**GIVEN TEXT:**
┌──
On Thu, 2009-09-17 at 07:24 -0700, Roland Dreier wrote:
> > Anton Blanchard suggested a while back that this might be integrated
>  > with perf-counters, since perf-counters already does mmap() tracking and
>  > also provides events through an mmap()'ed buffer.
>  > 
>  > Has anybody looked into this?
> 
> I didn't see the original suggestion.  Certainly hooking in to existing
> infrastructure for user/kernel communication would be good.
> 
> The fit doesn't seem great to me, although I am rather naive about perf
> counters.  The problem that ummunotify is trying to solve is to let an
> app say 'for these 1000 address ranges (that possibly only cover a small
> part of my total address space), please let me know when the mappings
> are invalidated for any reason'.
> 
> So getting those events in the kernel is no problem -- we have the MMU
> notifier hooks that tell us exactly what we need to know.  The issue is
> purely the way userspace registers interest in address ranges, and how
> to kernel returns the events.
> 
> For perf counters it seems that one would have to create a new counter
> for each address range... is that correct?  And also I don't know if
> perf counter has an analog for the fast path optimization that
> ummunotify provides via a mmap'ed generation counter (a quick way for
> userspace to see 'nothing happened since last time you checked').

You're right in that perf-counter currently doesn't provide a way to
specify these ranges, we simply track all mmap() traffic.

The thing is that mmap() data is basically a side channel. For your
usage you'd basically have to open a NOP counter and only observe the
mmap data.

We could look at ways of adding ranges..

We do have a means of detecting if new data is available, we keep a data
head index. If that moves, you've got new stuff.
└──
**GIVEN DATA:**
┌──
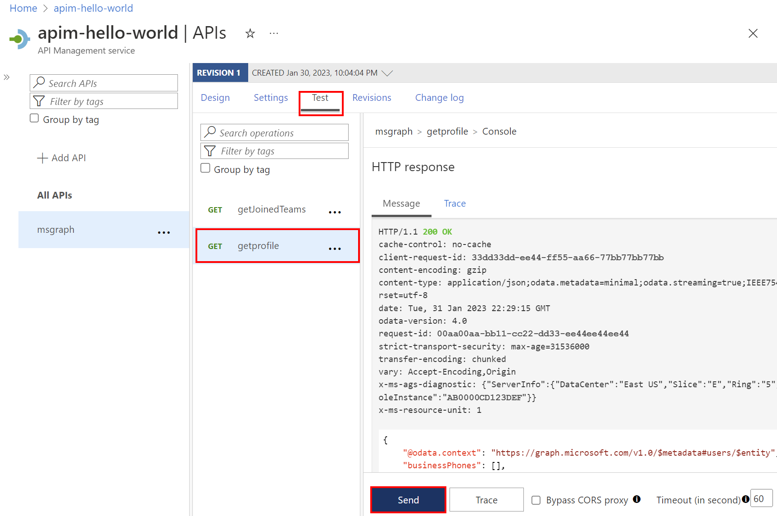
Task: Click the ellipsis next to apim-hello-world heading
Action: [x=273, y=33]

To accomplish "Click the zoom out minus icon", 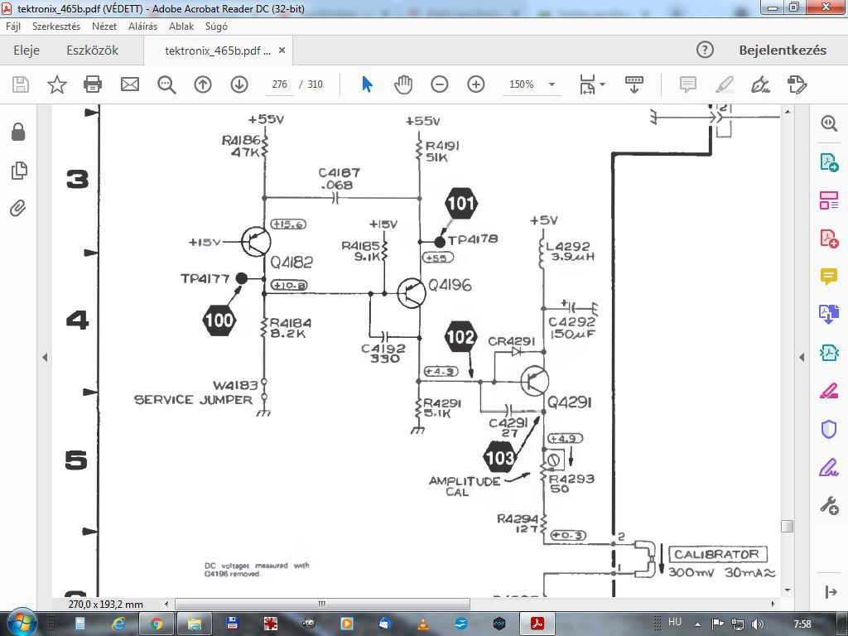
└──
Can you reproduce word for word the part of the email that opens with the words containing "You're right in" and closes with "got new stuff."? The listing is separate from the email.

**ANSWER TO THE EXERCISE:**
You're right in that perf-counter currently doesn't provide a way to
specify these ranges, we simply track all mmap() traffic.

The thing is that mmap() data is basically a side channel. For your
usage you'd basically have to open a NOP counter and only observe the
mmap data.

We could look at ways of adding ranges..

We do have a means of detecting if new data is available, we keep a data
head index. If that moves, you've got new stuff.